Giovanna, a meek, obedient 12-year-old growing up in a middle-class part of Naples, overhears her father comparing her to his estranged sister Vittoria, who her parents had always described as someone in whom "ugliness and nastiness were perfectly matched”. His words precipitate a series of events that throw Giovanna’s life into chaos as she attempts to unravel the reasons behind the family fallout.
What a relief it is when an author who has written a masterpiece returns to prove the gift intact ... translated once again by the nimble and attentive Goldstein ... Adolescence remains rich territory for Ferrante. Here as in her past work, she captures the interior states of young people with an unflinching psychological honesty that is striking in its vividness and depth. We share in Giovanna’s embarrassments, the tortured logic of her self-soothing, her temptations and decisions that accrete into something like experience...Ferrante’s genius is to stay with the discomfort. With the same propulsive, episodic style she perfected in the Neapolitan quartet, she traces how it is that the consciousness of a girl at 12 becomes that of a young woman at 16 ... The change in period makes all the difference. Setting Giovanna’s coming-of-age in the early 1990s, Ferrante slyly asks how decades of feminism and reaction have changed the world since the Neapolitan novels’ Lila and Lenù were teenagers ... There is also more humor to be found, at least in Giovanna’s perfect Gen X deadpan ... [a] perhaps too-abrupt end.

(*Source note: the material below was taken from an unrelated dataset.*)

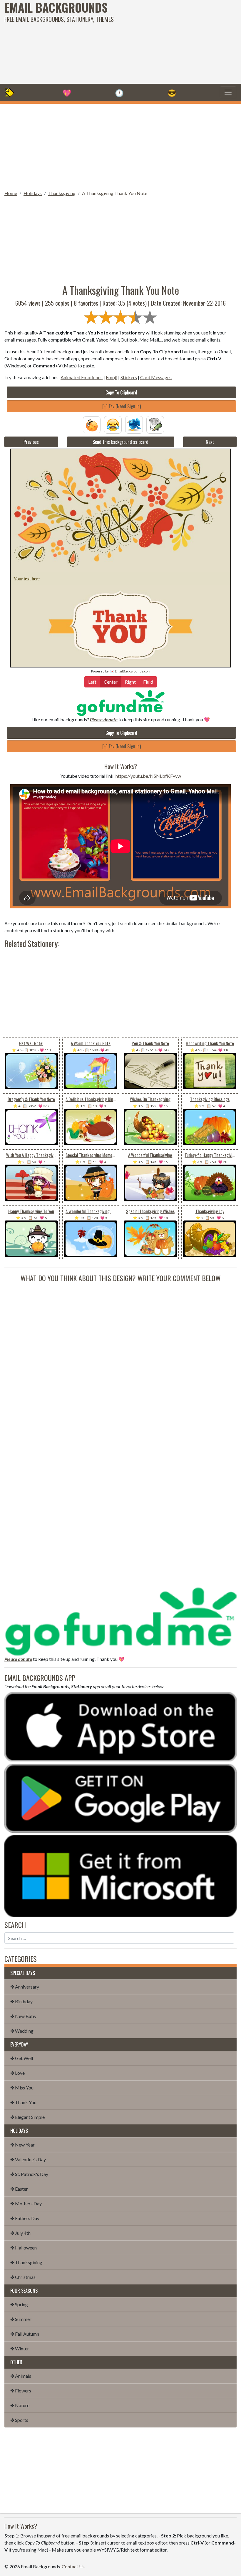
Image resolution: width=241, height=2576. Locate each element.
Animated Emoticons (82, 377)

... exquisitely moody ... Life of Adults itself...invites us to evaluate lying not only as a moral problem, but also as an aesthetic challenge—to ask whether a lie can ever be elevated into an art form ... It is a novel of disillusionment, as the literary critic Georg Lukács once described the category: a novel that strips away its young protagonist’s major social relationships to elevate her interiority ... this marvelously disconcerting novel of disillusionment is a product of the grace extended to the liar by the writer. Only the writer’s truthful lies can mirror the liar’s petty ones with the clear sight needed to affirm the intensity of her past. Only the writer knows how to conjure desire; sympathize with misjudgment; rebuke carelessness; disappoint mercifully. Always, Ferrante’s fiction reminds us that sometimes you need someone else to help gather the scattered fragments of your existence.
Ferrante isn’t exactly charting new territory here, and yet, as an undisputed master in rendering the familiar strange, her prose packs a punch just when we are about to settle into a sense of familiarity. With the publication of The Lying Life of Adults, we see an author at her peak, deftly synthetizing the density of her first three novels with the sprawling quality of the Neapolitan Novels, all while managing to uncover complex and challenging human truths ... The story is told in the first person, as are all of Ferrante’s novels. It’s hard to imagine otherwise at this point; prose, for her, serves as a conduit for the most rigorous kind of self-examination, often dragging us into psychic places we’d rather not inhabit ... Ferrante aims to shock, and she aims to please. But she also aims to critique ... I’d like to think that these pages serve as a warning. A warning that the fight for feminist autonomy waged in the seventies...and innumerable other struggles for social betterment that have consumed whole generations, are not work of the past. That women, more than ever, are subject to the ascriptions of men around them. All that is left to us, Ferrante seems to be saying, is revolt.